Spawning a culture of secrecy

R. A. Hettinga rah at shipwright.com
Fri Aug 6 18:31:45 EDT 2004


<http://www.townhall.com/columnists/marktapscott/printmt20040805.shtml>

Townhall.com

Spawning a culture of secrecy
Mark Tapscott (back to web version) | Send

August 5, 2004

Quick, call the FBI! Get a search warrant ASAP. Put the Justice
Department's best investigators and prosecutors on the case. National
Security has been compromised by another leak of classified information.

And what vital secrets were leaked this time, you ask? Why, appropriations
for the Central Intelligence Agency Š in 1953, 1954 and 1955.

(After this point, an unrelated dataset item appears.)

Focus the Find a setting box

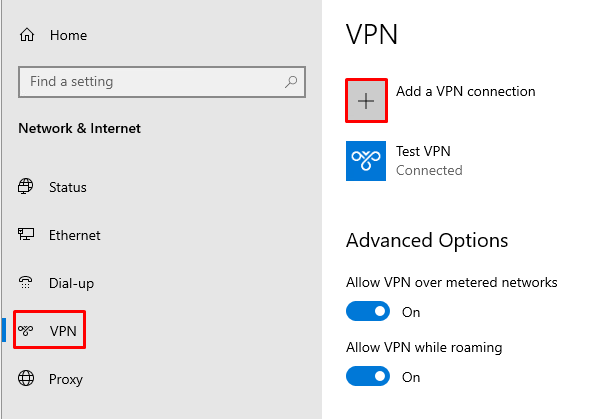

It happened in the District of Columbia District Court recently in a
Freedom of Information Act suit. The files were clearly marked "Secret" and
"Security Information," yet they were exposed to the whole world.

Actually, it was no accident. Steven Aftergood of the Federation of
American Scientists, the plaintiff in the FOIA suit, purposely made the
files public. He says he wanted "to demonstrate to the Court that the CIA's
classification policy on the matter is erroneous and that historical
intelligence budget information must be released."

But the problem goes way beyond the spy agency. It includes a bureaucratic
culture of secrecy that has grown over the decades to encompass the entire
government. Experts across the political spectrum agree that government
keeps too much information classified for much too long. And too much is
unnecessarily exempted from disclosure under the FOIA.

Two serious problems result. One, ironically, is that we wind up with too
little control of truly important national security information. (Witness
the recent disappearance of computer disks containing sensitive data about
America's nuclear weaponry.) When too much information is classified,
bureaucrats become understandably confused about what constitutes truly
sensitive information and show less concern about safeguarding that
information. The second problem, of course, is that too much information
the public should see remains closed doors.

Over the years, federal bureaucrats in virtually every agency and
department have stamped countless millions of documents "classified" or
otherwise exempted them from public disclosure. Now those documents remain
locked away from public inspection, even though there is no longer any
reason for keeping them secret.

President Bush amended the executive order on classification last year,
directing federal agency heads to implement several reforms designed to
insure the classification system properly identifies and processes what
should and should not be kept out of the public eye. Among other things,
Bush stipulated that the classification system is not to be used "to
prevent or delay the release of information that does not require
protection in the interest of national security."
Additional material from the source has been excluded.